Tínhamos a postura de
quem se propõe a “salvar o mundo”, entre goles de cerveja e tira-gostos
variados (que ninguém é de ferro!). Tratávamos de tudo e de todos, não raro aos
berros, com cada um querendo impor sua opinião, na marra, aos demais. Não havia
assunto tabu, embora evitássemos de tratar de política, não da parte teórica e
conceitual dessa nobre ciência, mas dessa comezinha, indecente e corrupta, como
a praticada pelos nossos representantes, salvo honrosas exceções. Os assuntos
abrangiam, por exemplo, conceitos de economia, filosofia, história, artes,
esportes etc.etc.etc. E põe etecetera nisso!
Vez por outra, exaltávamo-nos e escapava
algum palavrão, desses muito cabeludos, proibidos para menores, no calor da
refrega. Parecíamos galos de briga em alguma rinha. Raramente havia consenso,
fosse qual fosse o assunto em discussão.
Todavia nossas “brigas”
eram apenas aparentes. Só enganavam os que não nos conheciam. Éramos enfáticos
(não nego que com exagero) e não briguentos. Aliás, essa ênfase exagerada é que
dava graça às reuniões. Éramos, antes e acima de tudo, amigos, embora para quem
não integrasse aquela panelinha não parecesse. A despeito das cobranças dos
leitores para que escreva mais a esse respeito (e na minha pauta, são eles que
mandam), observo que já escrevi bastante sobre aquelas memoráveis e tensas noitadas
(provavelmente) mais do que deveria. Mas... O que fazer? Escreverei muito mais.
Sou assim mesmo! Sou exagerado quando gosto de alguém ou de alguma coisa.
Esse cenáculo informal,
com todas as besteiras que lá se diziam, foi, para mim, a melhor escola que já frequentei.
Opiniões, por exemplo, que eu nunca teria coragem de emitir em qualquer outro
lugar, emitia ali, com aqueles queridos amigos, irmãos espirituais, raramente
apoiadas e invariavelmente contestadas por todos. Aprendi a raciocinar fora dos
padrões convencionais, sem ter que me ater a qualquer regra ou restrição.

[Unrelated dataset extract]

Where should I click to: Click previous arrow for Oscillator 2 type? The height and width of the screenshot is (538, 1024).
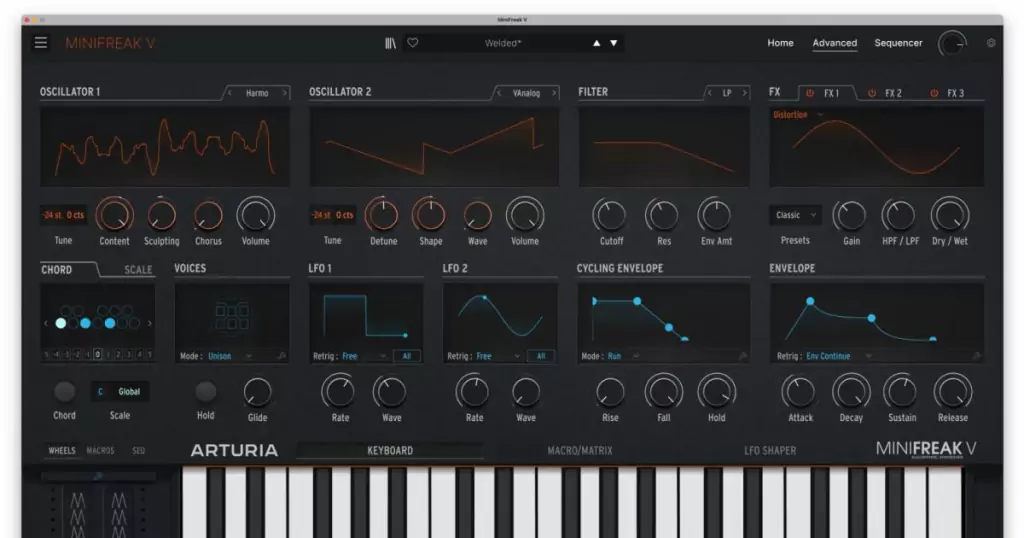pyautogui.click(x=499, y=93)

Desenvolvi meu senso crítico, fugindo de clichês e de dogmas tido como
indiscutíveis, mas nem sempre fundamentados em fatos.
Não sei dizer se o
grupo continua se reunindo (presumo que não). A vida, com suas circunstâncias
aleatórias, porém, levou-me para outros caminhos. Há cinco anos afastei-me, por
motivos de “força maior”, desses meus irmãos de alma. A idade relativamente
avançada (caminho, celeremente, para os 74 anos), forçou-me a uma quase
absoluta reclusão. Nos últimos quatro anos, ninguém (a não ser os amigos que
freqüentam minha casa e os meus parentes) viu minha cara. Não pus os pés fora
do portão deste meu mundinho particular uma única e reles vez. Por questão de
prudência, evito, ao máximo a exposição, tudo o que possa representar, mesmo
que remotamente, risco à minha integridade física.
Ademais, como sonhei a
vida toda, hoje dedico-me, integralmente, à Literatura, com 14 horas diárias de
atividade (entre pesquisa, leitura e redação de textos), embora não haja
nenhuma editora interessada na publicação do produto dessa intensíssima
atividade. Então, por que escrevo? Para partilhar o que sei, o que penso, o que
sou e o que crio com quem quiser usufruir dessa vastíssima produção, tanto em
prosa quanto em verso, tanto em ficção quanto em não-ficção. O leitor é
testemunha. Voltarei a tratar do assunto.